During 2017, the murders of around 248 children and adolescents were reported in El Salvador. Most of these were revenge killings committed by gangs, or youngsters were killed because they were with their parents who were targeted for murder.
The diocesan bishop of the Anglican Episcopal Church of El Salvador, the Rt Revd Juan David Alvarado, has condemned the murders of children and adolescents committed in the country, expressing concern and anger as the age range of victims widens to include younger and younger children.
Our Church in El Salvador has not been spared from this daily reality. On 30 October 2017, Raquel’s 15-year-old grandson Miguel, a teenage soccer player and student, joined the statistics of children and adolescents whose dreams have been cut short by the gangs.
"My grandson was a young man who liked to play soccer and had already had two meetings about signing up to play with the Alianza Football Club, said Raquel through tears, remembering what happened that fateful day.
“The day they killed him, he was 15 years old. He had played a match with his team and returned to be with me. Then I sent him to change a $20 bill a few meters from the house, so that he could pay the referee. I do not know if he changed the bill and that does not matter anymore. The only thing is that he did not return."
This happened in a municipality of San Salvador near San Bartolomé Perulapía. Raquel's neighbours witnessed her grandson being taken from the corner of the soccer field by youths belonging to gangs but, not seeing any sign of force, they had not told the family.
When Raquel's relatives heard this, they boldly asked the young gang members about the whereabouts of the 15-yearold adolescent, but despite constant questioning, the gang members insisted they knew nothing.
A few days after Miguel disappeared, seeing the family's persistence, a young man from the gang confirmed suspicions about what had happened. The 15-year-old had lost his life at the hands of these groups.

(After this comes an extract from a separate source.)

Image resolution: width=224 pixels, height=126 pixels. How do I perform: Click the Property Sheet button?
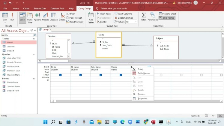pyautogui.click(x=167, y=14)
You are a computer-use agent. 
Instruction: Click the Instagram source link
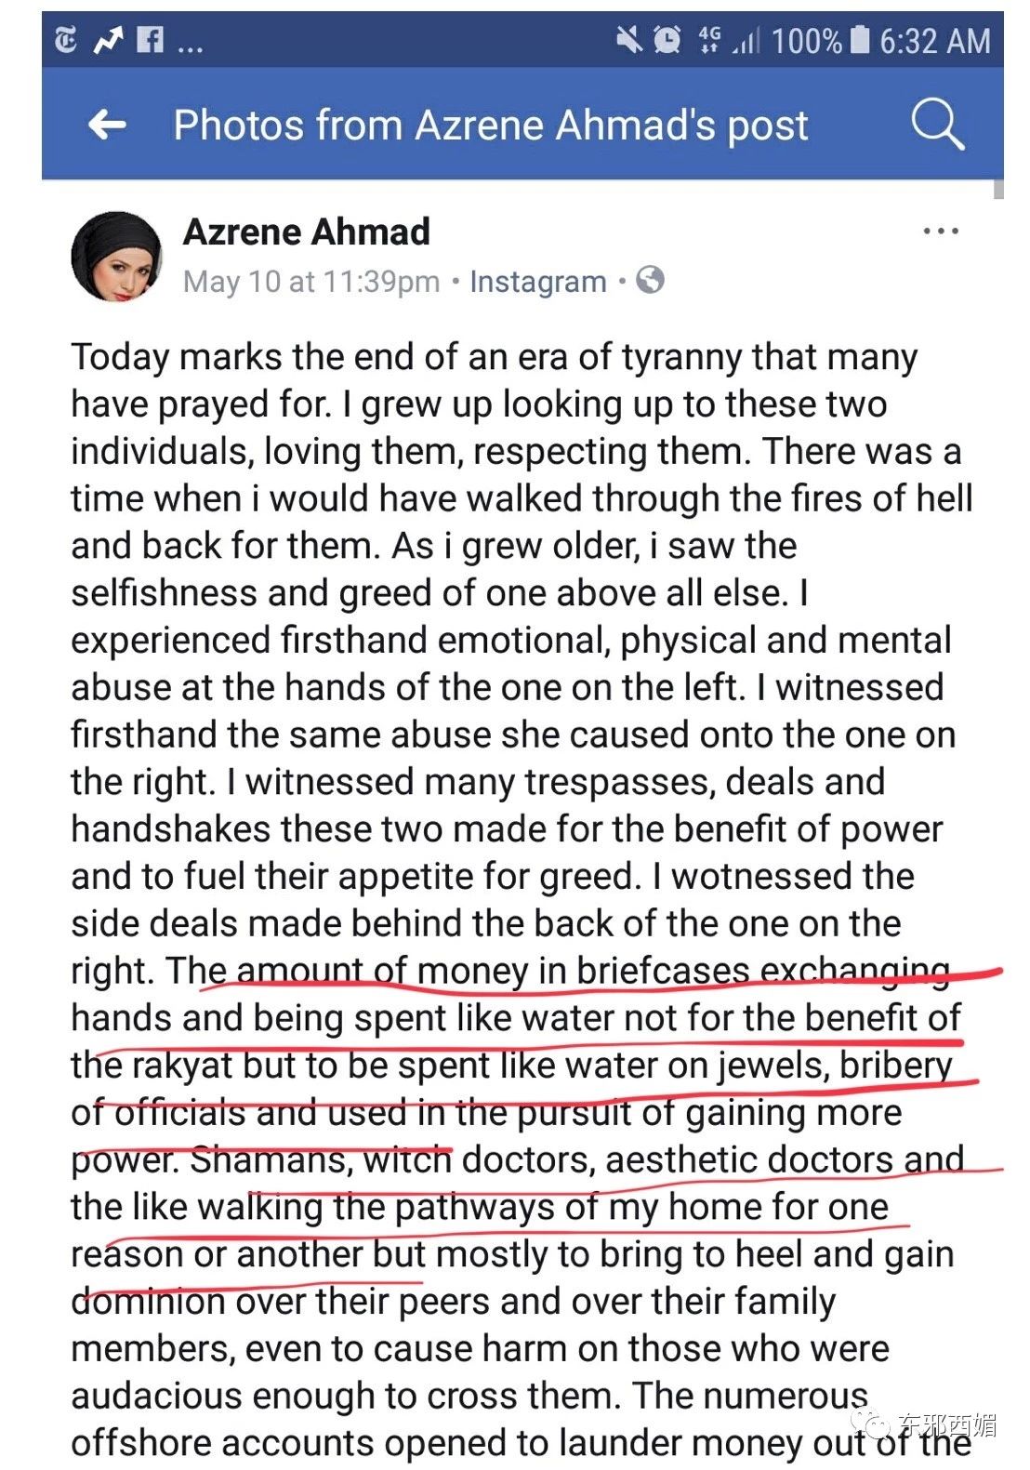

Raquel said, "He even confessed that Miguelito had asked to be let go to say goodbye to his mother and they did not allow anything. No matter how much he asked for help, nobody helped him. This happened at 11 o'clock at night."
After this, Raquel and her family started being harassed in their own community, so she decided to seek help from the Anglican Episcopal Church of El Salvador (IAES). Through the IAES Episcopal Programme ‘Dignity and Justice’, the family was relocated out of the municipality to shelter homes. After a few months, Raquel’s daughter and grandchildren were able to leave the country to ensure their safety. Raquel herself is with her mother and her other daughter, living in another part of the country where she is safe.
The Revd Juan Pablo, priest in charge of the Anglican parish of the area, recognises the reality with which he must work day by day:
"Work is difficult. Despite doing missionary work, many people are reluctant to attend the church. In a way, the gang respects the church, as long as there are good relations. ‘Accompanying’ work is always necessary. But the church must be ready to act and guide people who suffer gang harassment and are forced to take steps."
There are many cases of children and adolescents like Miguel who fail to fulfil their dreams and become good men and women for our country. Given the lack of a functional judicial system to control what happens in an area and the impunity associated with these crimes, IAES will continue working to support and accompany the Salvadoran population.